> **Description of the task**
Below are the records; give again exactly the line with "394 (28, 2302)", the line with "Enviar comentario (76, 2001)", and each line that lies between them, and nothing besides.
* * * * *
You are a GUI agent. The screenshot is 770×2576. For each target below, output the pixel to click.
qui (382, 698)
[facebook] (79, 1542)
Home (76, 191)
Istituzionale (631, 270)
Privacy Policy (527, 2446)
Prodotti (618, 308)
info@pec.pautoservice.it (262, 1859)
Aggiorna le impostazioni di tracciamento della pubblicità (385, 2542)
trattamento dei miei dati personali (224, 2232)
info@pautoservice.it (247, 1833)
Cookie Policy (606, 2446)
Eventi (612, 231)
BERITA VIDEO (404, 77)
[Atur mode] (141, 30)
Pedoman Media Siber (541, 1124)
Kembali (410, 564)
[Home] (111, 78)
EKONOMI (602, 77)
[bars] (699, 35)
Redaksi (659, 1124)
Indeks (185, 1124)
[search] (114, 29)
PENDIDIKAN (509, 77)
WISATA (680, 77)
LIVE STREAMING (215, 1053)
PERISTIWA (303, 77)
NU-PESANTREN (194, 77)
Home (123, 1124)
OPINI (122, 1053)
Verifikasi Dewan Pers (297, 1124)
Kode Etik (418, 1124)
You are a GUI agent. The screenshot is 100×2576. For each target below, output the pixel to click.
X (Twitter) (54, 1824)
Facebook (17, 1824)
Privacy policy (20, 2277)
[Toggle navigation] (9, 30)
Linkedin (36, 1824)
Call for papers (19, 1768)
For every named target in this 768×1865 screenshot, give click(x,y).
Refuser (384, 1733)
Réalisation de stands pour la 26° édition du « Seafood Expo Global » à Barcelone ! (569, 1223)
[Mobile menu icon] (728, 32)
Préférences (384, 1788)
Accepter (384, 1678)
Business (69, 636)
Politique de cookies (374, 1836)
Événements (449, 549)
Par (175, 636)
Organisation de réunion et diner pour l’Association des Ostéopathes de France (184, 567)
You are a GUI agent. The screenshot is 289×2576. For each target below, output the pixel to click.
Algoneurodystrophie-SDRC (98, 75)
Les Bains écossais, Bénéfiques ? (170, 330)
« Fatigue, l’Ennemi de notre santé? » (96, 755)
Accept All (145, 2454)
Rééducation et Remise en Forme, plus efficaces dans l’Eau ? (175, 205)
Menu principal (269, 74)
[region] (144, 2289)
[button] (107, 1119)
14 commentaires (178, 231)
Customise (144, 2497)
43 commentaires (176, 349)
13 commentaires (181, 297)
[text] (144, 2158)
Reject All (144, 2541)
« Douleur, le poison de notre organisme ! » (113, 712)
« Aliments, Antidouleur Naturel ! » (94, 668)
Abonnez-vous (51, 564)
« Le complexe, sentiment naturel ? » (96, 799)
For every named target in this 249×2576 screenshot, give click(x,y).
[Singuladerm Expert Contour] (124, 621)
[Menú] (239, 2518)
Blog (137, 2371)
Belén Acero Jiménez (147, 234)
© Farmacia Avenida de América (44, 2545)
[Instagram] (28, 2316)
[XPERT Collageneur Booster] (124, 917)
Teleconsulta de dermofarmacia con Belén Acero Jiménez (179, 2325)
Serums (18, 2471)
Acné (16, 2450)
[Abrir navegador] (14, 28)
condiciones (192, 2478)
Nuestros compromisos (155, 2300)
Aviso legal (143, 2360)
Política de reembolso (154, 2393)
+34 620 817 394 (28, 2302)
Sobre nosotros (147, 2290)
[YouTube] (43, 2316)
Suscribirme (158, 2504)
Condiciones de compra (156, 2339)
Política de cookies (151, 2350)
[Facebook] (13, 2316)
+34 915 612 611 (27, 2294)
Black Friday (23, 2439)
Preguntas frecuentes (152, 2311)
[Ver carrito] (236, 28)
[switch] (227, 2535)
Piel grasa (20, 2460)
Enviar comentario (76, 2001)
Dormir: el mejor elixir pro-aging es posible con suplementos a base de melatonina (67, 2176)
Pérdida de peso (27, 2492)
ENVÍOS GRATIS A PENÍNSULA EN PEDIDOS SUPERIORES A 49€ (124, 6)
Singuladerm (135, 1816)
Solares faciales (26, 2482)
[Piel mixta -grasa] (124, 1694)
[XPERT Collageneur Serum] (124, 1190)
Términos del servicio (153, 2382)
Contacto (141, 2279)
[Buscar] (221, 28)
* * * * *
> **Output**
+34 620 817 394 (28, 2302)
Sobre nosotros (147, 2290)
[YouTube] (43, 2316)
Suscribirme (158, 2504)
Condiciones de compra (156, 2339)
Política de cookies (151, 2350)
[Facebook] (13, 2316)
+34 915 612 611 (27, 2294)
Black Friday (23, 2439)
Preguntas frecuentes (152, 2311)
[Ver carrito] (236, 28)
[switch] (227, 2535)
Piel grasa (20, 2460)
Enviar comentario (76, 2001)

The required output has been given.